#### Text to read ####

Winter Bass in New England
September 29, 2010
Excellent fishing for largemouths awaits ice-anglers this month on Connecticut's, Massachusetts' and Rhode Island's top-rated lakes and ponds.
By Robert Sadowski
Ice-fishing "hotspots" might seem to be a contradiction in terms, but when the air turns frigid and the water turns hard, the fishing can really heat up. And what's more of a winter tradition in Massachusetts, Rhode Island and Connecticut than setting up some tip-ups for a try at cold-weather bass?
When you try the following ice- covered waters this winter, just make sure the hole you bore is big enough to get a record-class lunker onto the ice because some of the Northeast's biggest fish of the year are taken through the ice.
CONNECTICUT For a few years now, the Connecticut Department of Environmental Protection has had a Bass Management Lake program that targets certain bodies of water that are able to sustain largemouth and smallmouth bass populations. Studies conducted by the DEP revealed that some lakes and ponds were overfished, impacting the quality of fish caught, as well as the fishing experience.
Now, some 30 lakes and ponds throughout the Constitution State have minimum length harvest restrictions and creel limits that have improved the average size and number of bass caught.
In the eastern part of the state north of the New London-Groton area, the towns of Preston, Norwich and North Stonington offer a variety of waters that are suited for ice-fishing. Amos Lake in Preston is the largest of these, covering 113 acres. There's a public boat launch area where anglers may park their vehicles and access the ice. The creel limit is two bass with a 16-inch minimum size limit.

####

_Description of the task:_
Can you carry the article above on ice-fishing for bass in New England further, picking up right after its last sentence?

#### Data extract ####

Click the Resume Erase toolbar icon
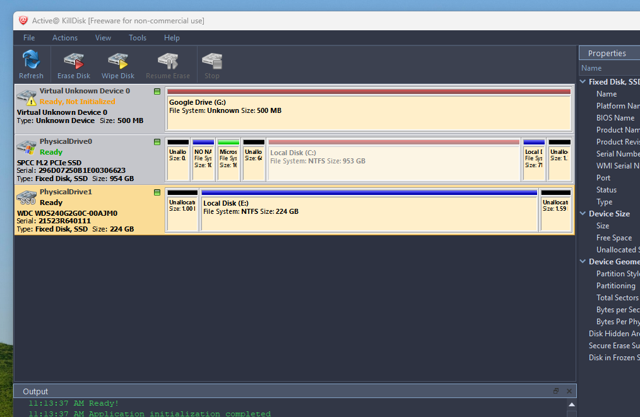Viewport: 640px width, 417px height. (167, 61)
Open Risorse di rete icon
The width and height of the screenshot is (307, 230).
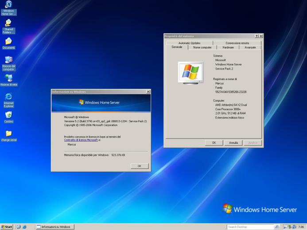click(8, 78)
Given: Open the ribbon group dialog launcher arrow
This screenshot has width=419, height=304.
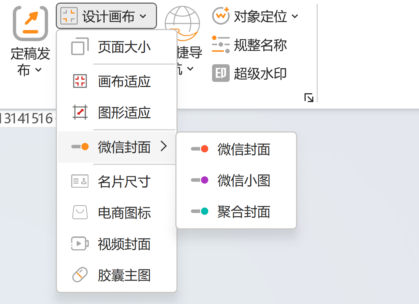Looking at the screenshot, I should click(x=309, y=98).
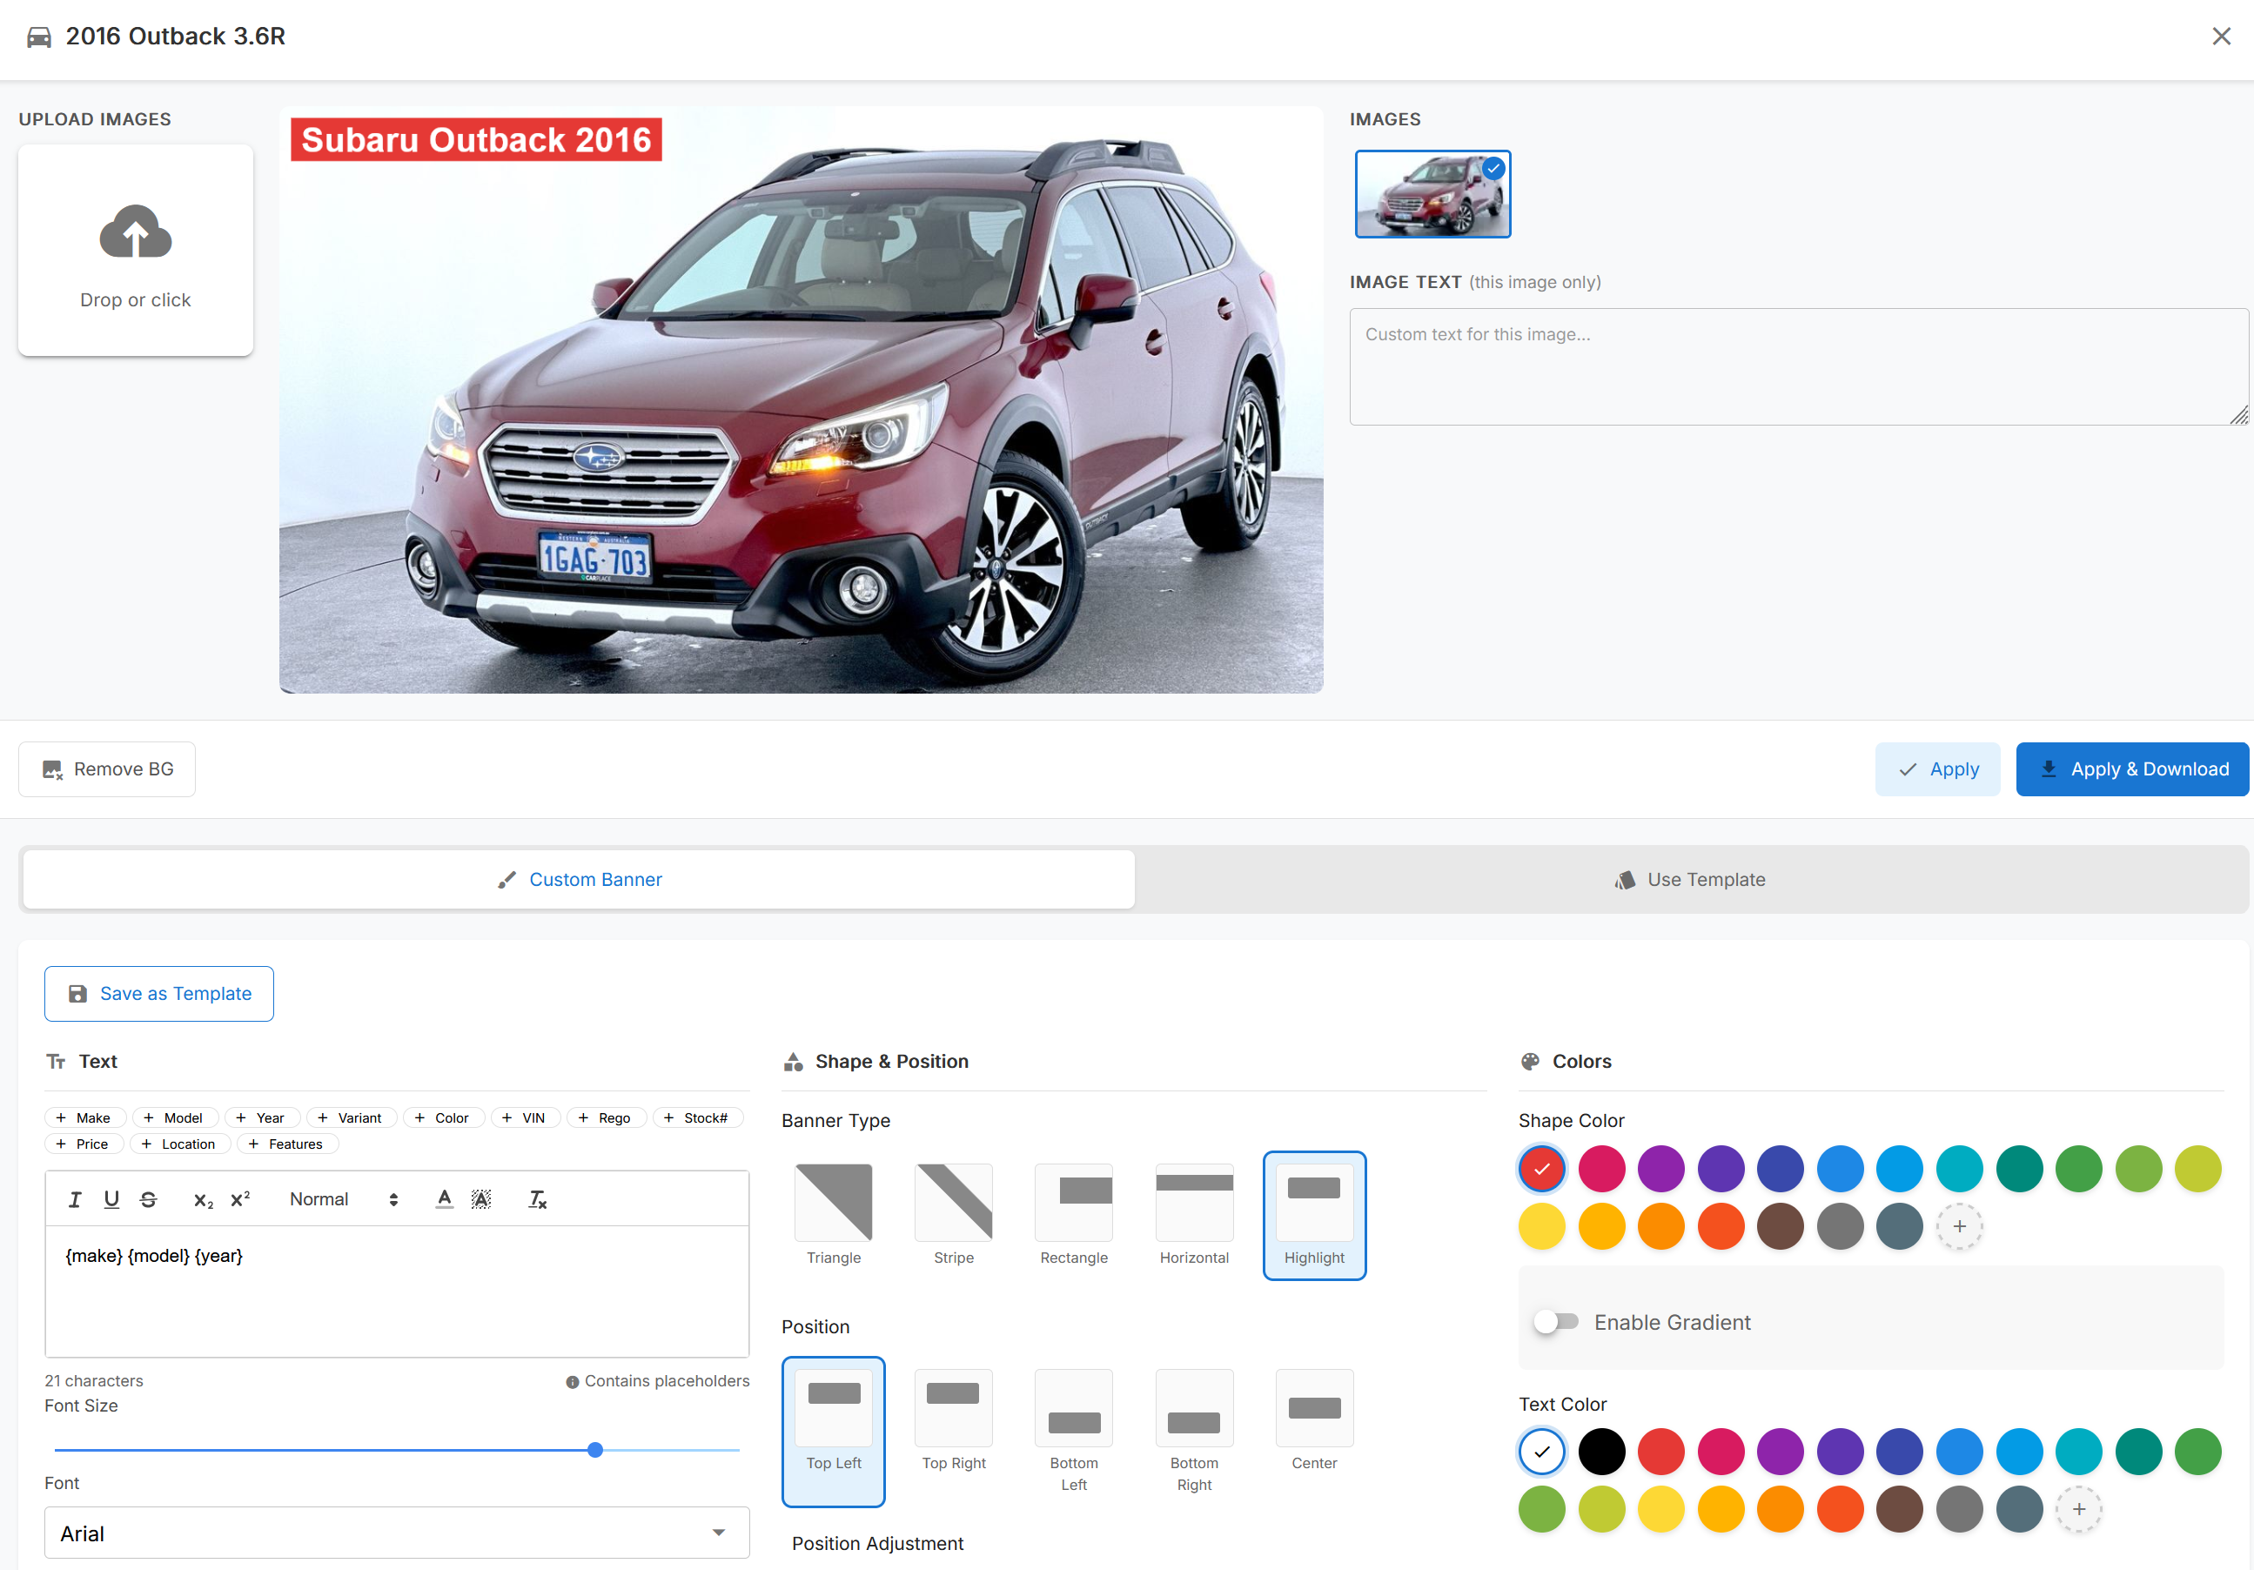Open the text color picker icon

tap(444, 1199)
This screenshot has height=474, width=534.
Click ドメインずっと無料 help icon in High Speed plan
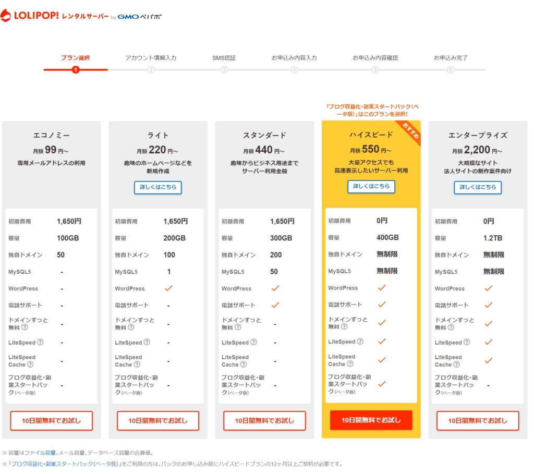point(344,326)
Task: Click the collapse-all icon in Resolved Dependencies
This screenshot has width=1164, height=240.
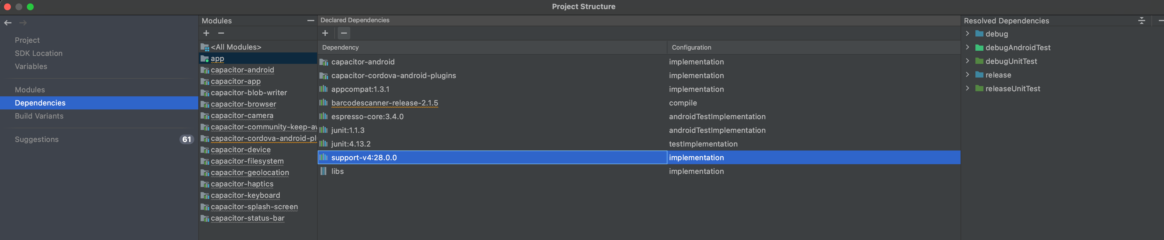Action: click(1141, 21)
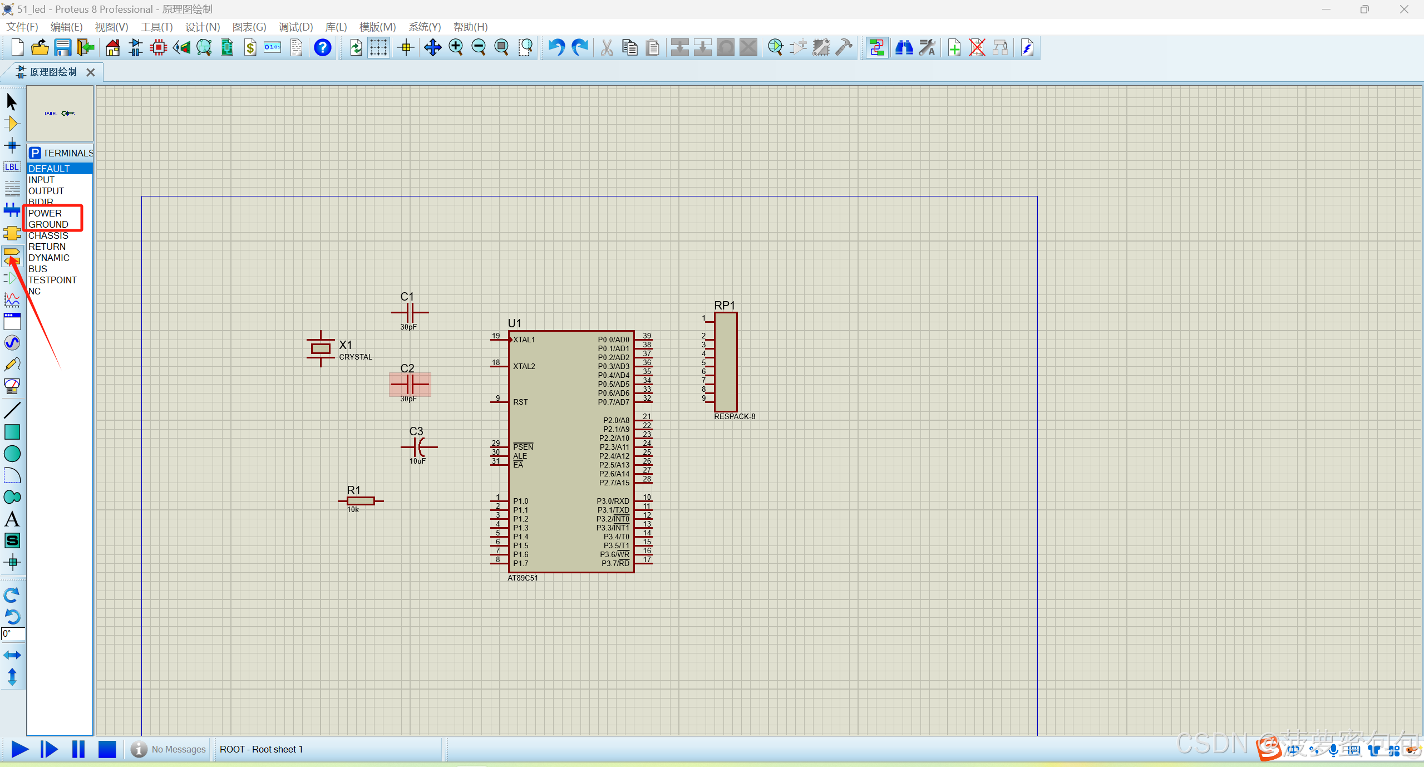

####

_Written response:_
To get there from New London-Groton, drive north on Interstate Route 95, exit west onto Route 2, and then follow Route 2 to Route 164.
Photo by Vic Attardo
On the way to Amos Lake, you might want to try Billings Lake in North Stonington. Billings offers 97 acres of hard water for great winter angling. Six bass may be kept daily, but only two fish may be 16 inches or greater.
Take Route 2 to where it intersects with Route 201.
Wyassup Lake and Anderson Pond are also in North Stonington. To find Wyassup, take Route 49 to Wyassup Road through part of the Pachaug State Forest. To get to Anderson Pond, take Route 201.
The daily limit is two bass, 16 inches or greater.
Glasgo Pond, in the towns of Glasgo and Pachaug, is about seven miles farther down on Route 201. Pauchaug Pond, which is connected to Glasgo Pond, was seeded a few years back with pike, so expect a few of these fish along with the resident largemouths.
In south-central Connecticut, try 273-acre Bashan Lake in East Haddam. Six bass is the limit, but only two may be 16 inches or greater.
To get there from Hartford, take Route 2 south to Route 149 south, and then take Route 151 to the East Haddam-Colchester Turnpike.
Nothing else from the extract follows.